Sunday night dinner. We’re all home. Chicken, salad, corn on the cob.

Jane: Who has homework?

Lydia: I have to write a poem.

Jane: About what?

Eli: It’s not about “anything.” That’s what all the seventh grade poems are about.

Lydia: It’s a one hundred percent me poem.

Jane: You’re a good poet.

Dinner ends; an hour passes. I return to the kitchen, and I see Lydia’s homework stack on the table. On the top, a poem.

100% Me Poem

I pick it up. Lydia’s there and lets me read it: part of her is this, part of her is that, and so on adding up to 100 percent. Under the poem, I see another piece of paper, a form that looks very teacherly, and which Lydia has thoroughly filled out.

100% Me Poem Rubric

Is it possible to score poorly on the 100% Me Poem, and get a… 60% ? Then, would a 12-year-old writer think that her self, and not her poem, was only a portion of what she thought was entire?

I like Lydia’s poem. I don’t love the rubric.

4 thoughts on “– 100% me

  1. I think the rubric scores 100% for unintentional irony, though. I wonder if the professor who graded Langston Hughes’ “Theme for English B” used a “100% Me” rubric?

  2. Oh, rubrics. In Missouri, we teachers weren’t allowed to use the word “rubric” because some backwoods rumor surfaced that said “rubric” came from a Wiccan vocabulary.

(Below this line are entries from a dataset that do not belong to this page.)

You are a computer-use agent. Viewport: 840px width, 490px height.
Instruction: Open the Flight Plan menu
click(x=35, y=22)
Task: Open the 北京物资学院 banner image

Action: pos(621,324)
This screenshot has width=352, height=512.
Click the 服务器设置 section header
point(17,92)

Witchcraft clearly equaling Satanism, and having no place in a god-fearing classroom. I love the comment about “Theme for English B.” Pastoral exercise: revisit all of our old grades and rubrics: What didn’t they mention, tell, or foreshadow about us after all?

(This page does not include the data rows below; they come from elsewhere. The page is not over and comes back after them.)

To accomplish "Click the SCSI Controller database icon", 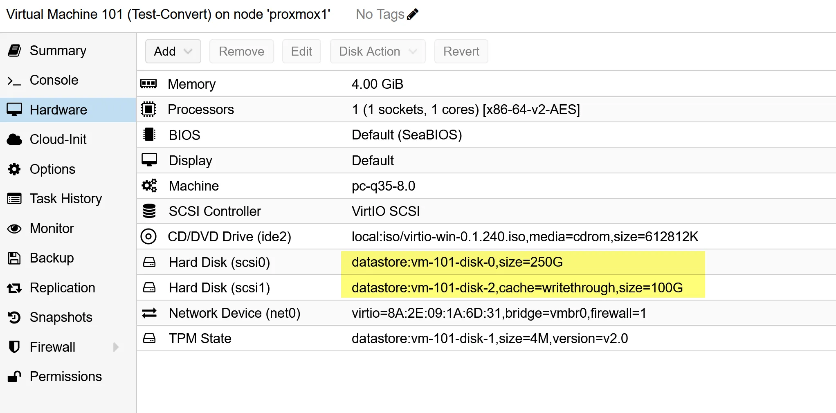I will tap(149, 211).

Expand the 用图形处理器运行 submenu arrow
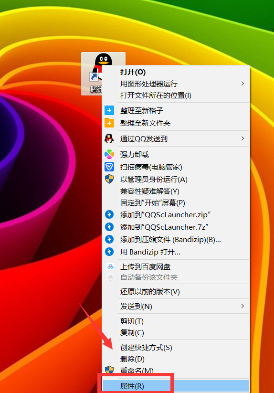[242, 84]

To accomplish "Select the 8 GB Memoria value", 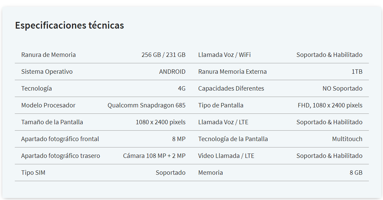I will point(356,173).

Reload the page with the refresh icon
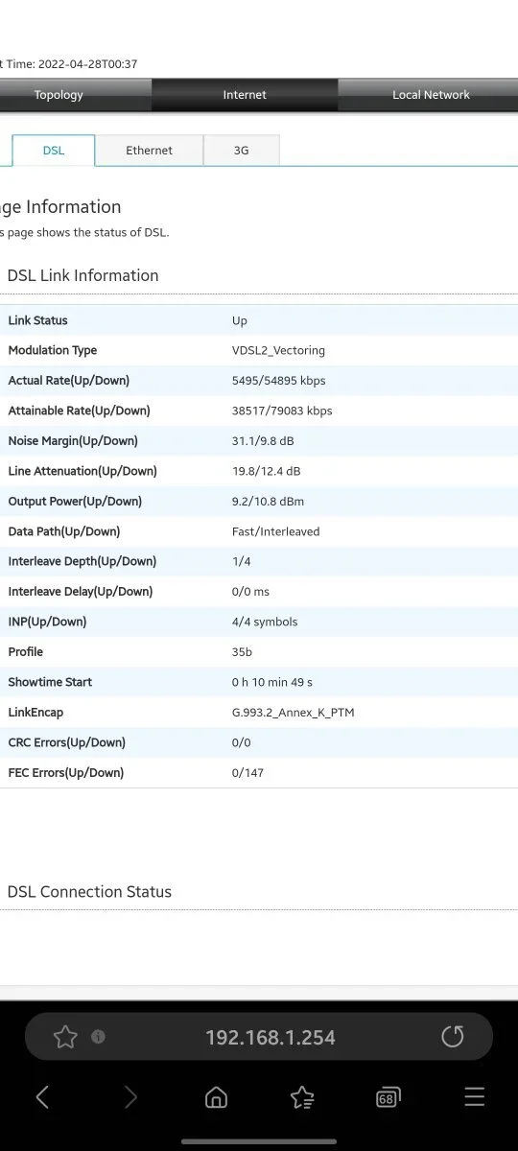tap(452, 1037)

  3. Rubrics are ridiculous, as the commenters have already said, but this also speaks to the difficulty (for some teachers, at least) of grading any personal writing. I’m teaching a creative writing class right now, and I already absolutely dread the grading. I hate grading expository writing as well, but I can handle it slightly better. It’s that confusion between the self and the writing that’s much harder to deal with. If only we didn’t have to have the grades at all. But then, would only 60% (or maybe 40%, or maybe fewer) of the students take the work seriously? And yet, if there was something other than grades as a currency, maybe some students would take learning even more seriously.

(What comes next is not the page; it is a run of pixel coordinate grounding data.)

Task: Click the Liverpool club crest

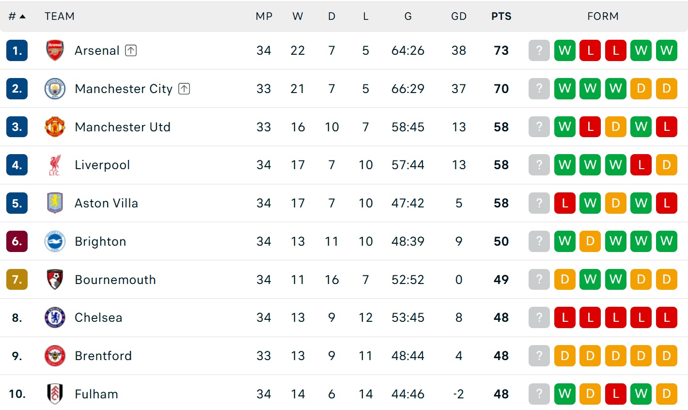Action: pos(55,165)
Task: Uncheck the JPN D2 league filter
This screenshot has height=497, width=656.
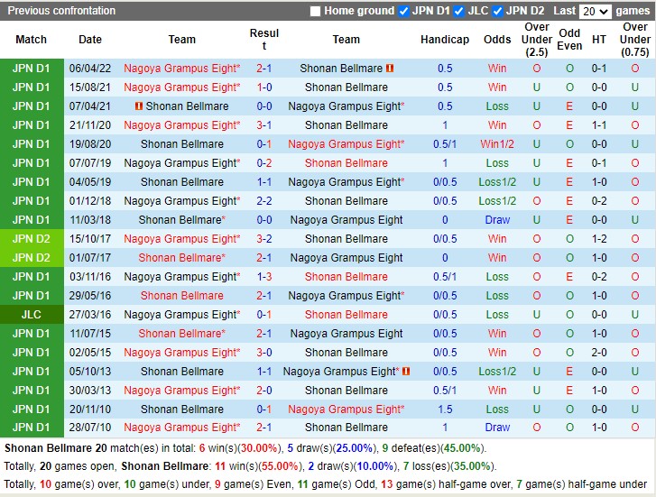Action: pos(496,11)
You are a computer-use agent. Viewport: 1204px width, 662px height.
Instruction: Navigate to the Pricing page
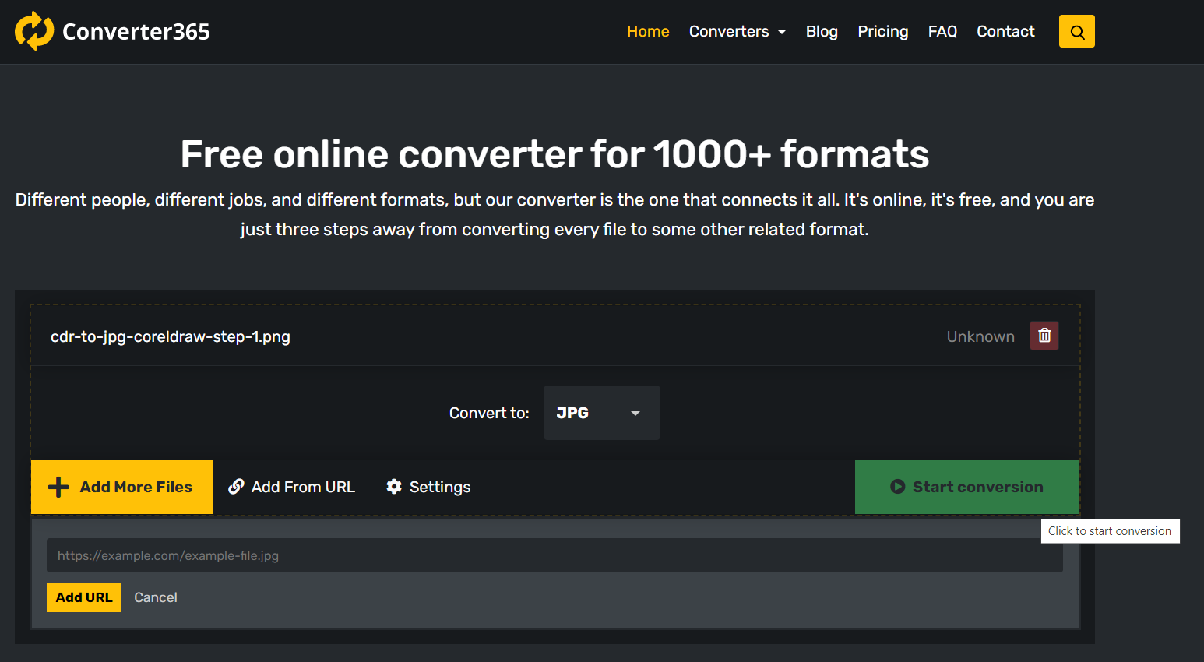click(882, 31)
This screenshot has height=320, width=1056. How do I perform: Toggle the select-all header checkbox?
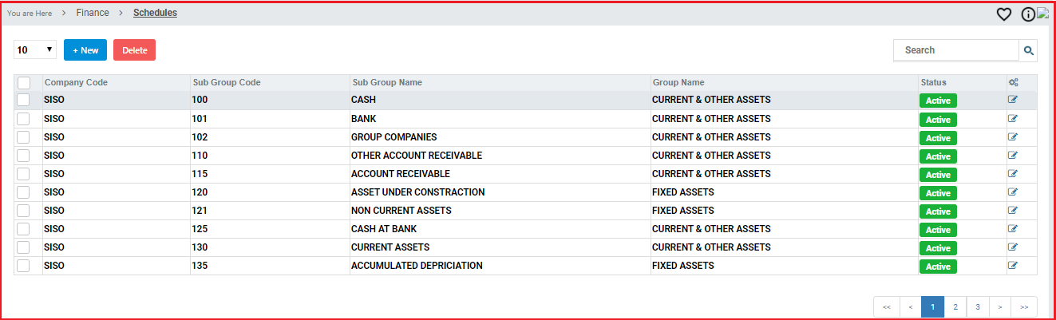point(24,83)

  4. drpoppy, I absolutely agree with you. In a class I taught — the first year diversity/core course at Simmons (MCC) — I raised this question with students about grades. If there was no grade pressure, would you “take the work seriously?” It was a great discussion, heated, with some friendly conflict. For one assignment, we did away with grades! I loved it. So did most of the students. Perhaps two were really uncomfortable — they were good students, and wanted the grades they knew they customarily got!

    I have no conclusion, but I do think that, while grades are here to stay, they are also an open field. Experiment.

    I’m pretty sure that you, like me, are a good commenter. Shouldn’t that be enough to make students take seriously their learning in your creative writing class? That’s what I want: to be taken seriously, to be responded to. If I don’t get that, then grades are a (cheap) compensation.